Od lat obserwuję dożynkowe uroczystości w naszych gminach i wsiach, ale w tym roku w większości zauważyłam nowe tchnienie. Były już takie lata, gdy zaangażowanie mieszkańców w sprawy swoich miejscowości było jakby mniejsze.
Ludzie – być może znudzeni – tą samą od lat formułą pojawiali się na dożynkach, ale bez jakiegoś konkretnego przekonania, że biorą udział w czymś wyjątkowym, że to ich impreza, dla nich przygotowana. Odbębniali i wracali do domów. A w tym roku było inaczej. I jest w tym – moim zdaniem – zasługa młodszego pokolenia, które zaangażowało się w życie swoich małych społeczności, swoich wsi. Przez lata stali z boku, obserwowali, może nawet nie przychodziło im na myśl, żeby się włączyć. Ale teraz jest ich czas i wiecie co? Świetnie go wykorzystują.

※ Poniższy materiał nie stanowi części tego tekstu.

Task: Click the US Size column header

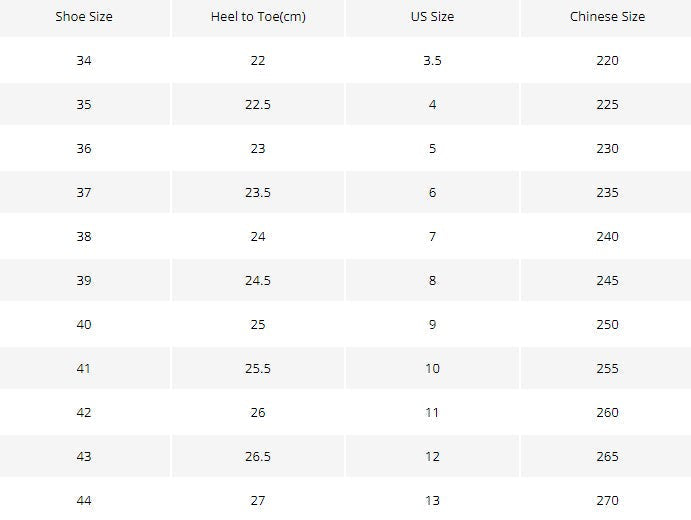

Czerpią z doświadczenia starszych mieszkańców i pokazują, jak wiele można zdziałać, ile energii wykrzesać, jak dużo dobrych rzeczy zrobić, gdy działa się w grupie. Przyznaję, jestem pod ogromnym wrażeniem wsi z gminy Oleśnica. Znakomicie przygotowane na gminne dożynki stoiska, wspaniała organizacja, niezwykła otwartość. Byłam pod ogromnym wrażeniem, chociaż – jak dobrze liczę – było to już moje 21. dożynki w tej gminie. Jestem też pełna podziwu dla małych wiejskich społeczności, które świętują w swoich niewielkich społecznościach – Solniki Wielkie, Kruszowice, Wabienice – było naprawdę pięknie i klimatycznie. I wreszcie Dni Dobroszyc – fajnie, że mała miejscowość ma tak duże aspiracje, że ściąga gwiazdy i organizuje koncerty, których nie powstydziłoby się duże miasto.